45 CFR 260.58 – What penalty relief is available to a State whose failure to meet the work participation rates is attributable to providing federally recognized good cause domestic violence waivers?
(a)(1) We will determine that a State has reasonable cause if its failure to meet the work participation rates was attributable to federally recognized good cause domestic violence waivers granted to victims of domestic violence.
(2) To receive reasonable cause under the provisions of § 262.5(b) of this chapter, the State must provide evidence that it achieved the applicable rates, except with respect to any individuals who received a federally recognized good cause domestic violence waiver of work participation requirements. In other words, it must demonstrate that it met the applicable rates when such waiver cases are removed from the calculations at §§ 261.22(b) and 261.24(b) of this chapter.
(b)(1) We will reduce a State’s penalty based on the degree of noncompliance to the extent that its failure to meet the work participation rates was attributable to federally recognized good cause domestic violence waivers.
(2) To receive a reduction based on degree of noncompliance under the provisions of § 261.51 of this chapter, a State granting federally recognized good cause domestic violence waivers of work participation requirements must demonstrate that it achieved participation rates above the threshold at § 261.51(b)(3) of this chapter, when such waiver cases are removed from the calculations at §§ 261.22(b) and 261.24(b) of this chapter.

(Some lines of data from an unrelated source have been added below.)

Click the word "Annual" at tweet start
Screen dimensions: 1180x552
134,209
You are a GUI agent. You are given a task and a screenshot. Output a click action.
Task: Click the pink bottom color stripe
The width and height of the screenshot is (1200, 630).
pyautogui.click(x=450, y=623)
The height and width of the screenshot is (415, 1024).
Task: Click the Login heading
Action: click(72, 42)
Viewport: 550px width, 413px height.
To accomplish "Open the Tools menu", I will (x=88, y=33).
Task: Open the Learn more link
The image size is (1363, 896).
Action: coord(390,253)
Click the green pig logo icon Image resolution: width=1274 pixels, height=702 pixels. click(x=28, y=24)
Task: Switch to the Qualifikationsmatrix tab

(c) We may take federally recognized good cause domestic violence waivers of work requirements into consideration in deciding whether a State has achieved compliance or made significant progress towards achieving compliance in meeting the work participation rates during a corrective compliance period.
(d) To receive the penalty relief specified in paragraphs (a), (b), and (c) of this section, the State must submit the information specified at § 265.9(b)(5) of this chapter.